You might think it was a typo. Clearly the words “mistake” and “best” don’t go together. After all, the best thing is to make NO mistakes, correct? Well, here’s how I define a “best mistake.” It’s one that I grow from.
Failure can be the very best opportunity for growth. Not just in the sense that you don’t do the same dumb thing again. But in that you realize how very much you need God. If I always did things right, always said the right thing, was a perfect parent, had restraint to wait, spent money wisely and never had a problem with a family member, friend or co-worker…well, there wouldn’t be much use for God. I’d be self-sufficient and capable all on my own.
It’s the ouch moments—where you mess up big or small—that God reminds us it’s not in our strength or ability but in HIS.
Peter is a perfect example of making some “best mistakes.” Let me remind you of a couple of imperfect Peter moments. Remember when Jesus was predicting his death and He was telling the disciples that He would be killed but on the third day raised to life? Peter’s focus was on the whole killing part. So he responded, “Never, Lord!…This shall never happen to you!” (Matthew 16:22).
His intentions sounded noble. He loved Jesus and seemed to be suggesting He would never allow such a thing to happen. But Jesus’ response lets us know there is more to it than Peter thought. “Get behind me, Satan! You are a stumbling block to me; you do not have in mind the concerns of God, but merely human concerns.” (Matthew 16:23).
Ouch! It was like a Holy Ghost slap to the face!
I used to think this was so harsh. But Peter’s mistake was failing to understand what Jesus had been trying to teach his disciples all along, that He was their path to salvation. Peter was still earthly minded, instead of heavenly minded. He had a lot to learn. That was all part of the growth experience.

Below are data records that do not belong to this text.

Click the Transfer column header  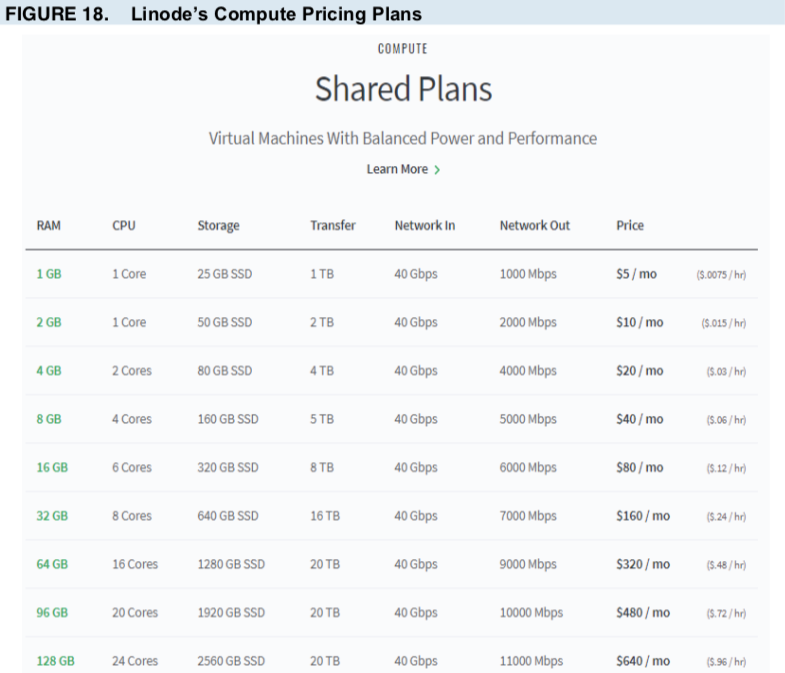(333, 225)
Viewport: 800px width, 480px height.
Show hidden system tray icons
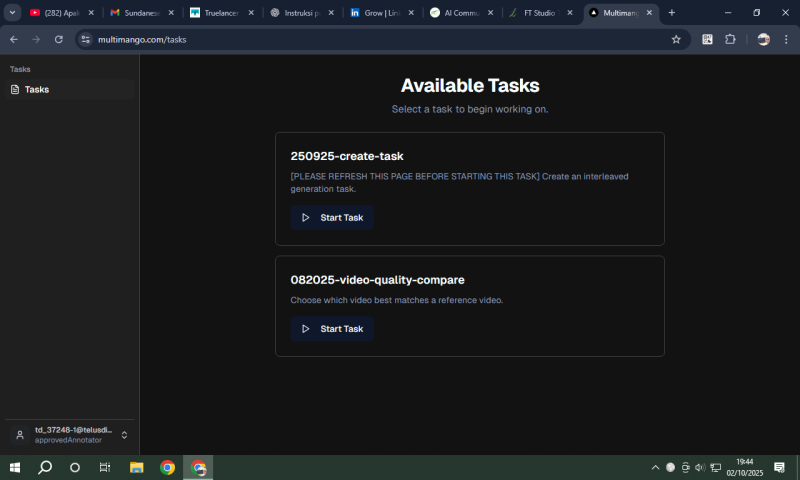(x=656, y=467)
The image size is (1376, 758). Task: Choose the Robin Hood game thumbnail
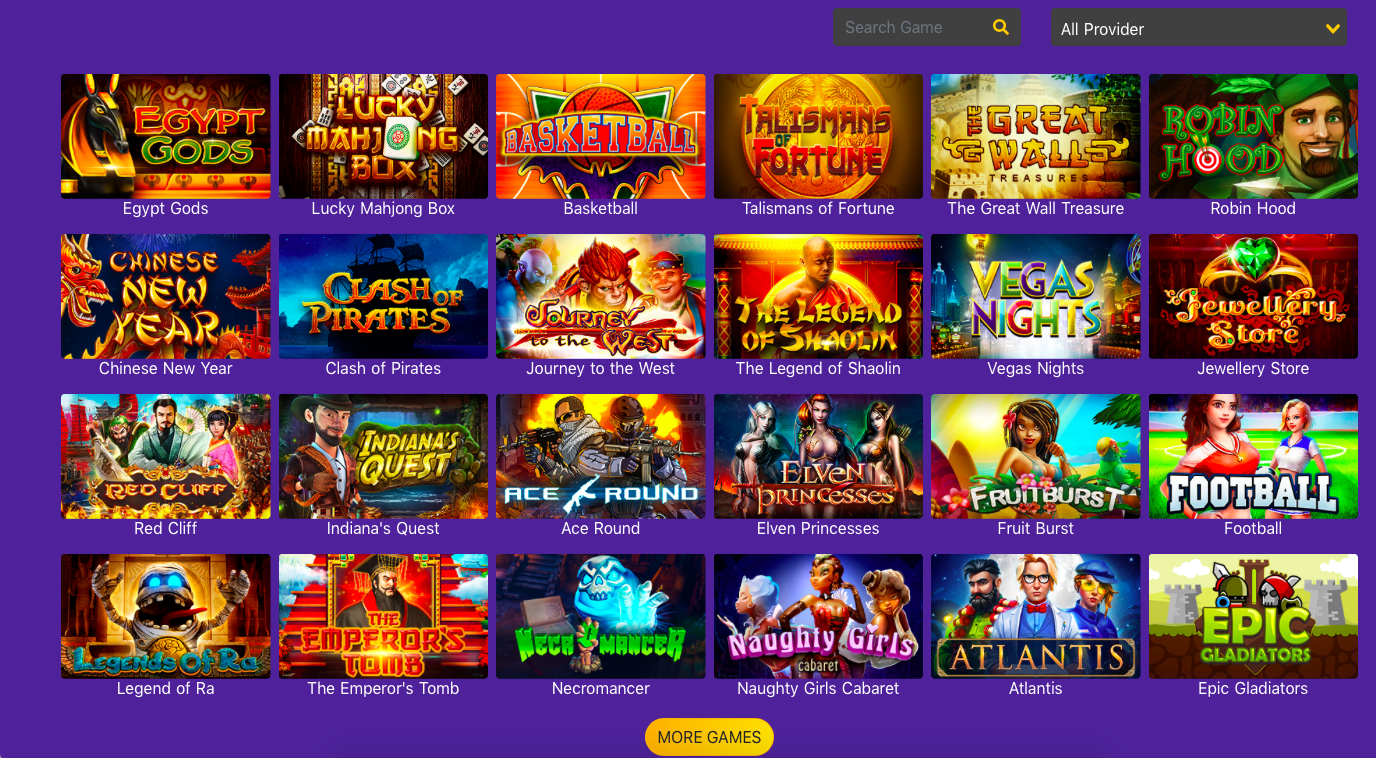(1253, 136)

Another less-than-perfect Peter moment was when Jesus called him to walk on the water. He definitely gets a bad rap for taking his eyes off Jesus and starting to sink. But we understand where he needed growth when Jesus said, “You of little faith…why did you doubt?” (Matthew 14:31). His faith needed perfecting and it was only in Peter’s failure that it could happen.
The same is true for us. Perhaps the times we have grown the most is when we have messed up the most. God doesn’t waste anything, including our mistakes. Sometimes they are the best things to happen.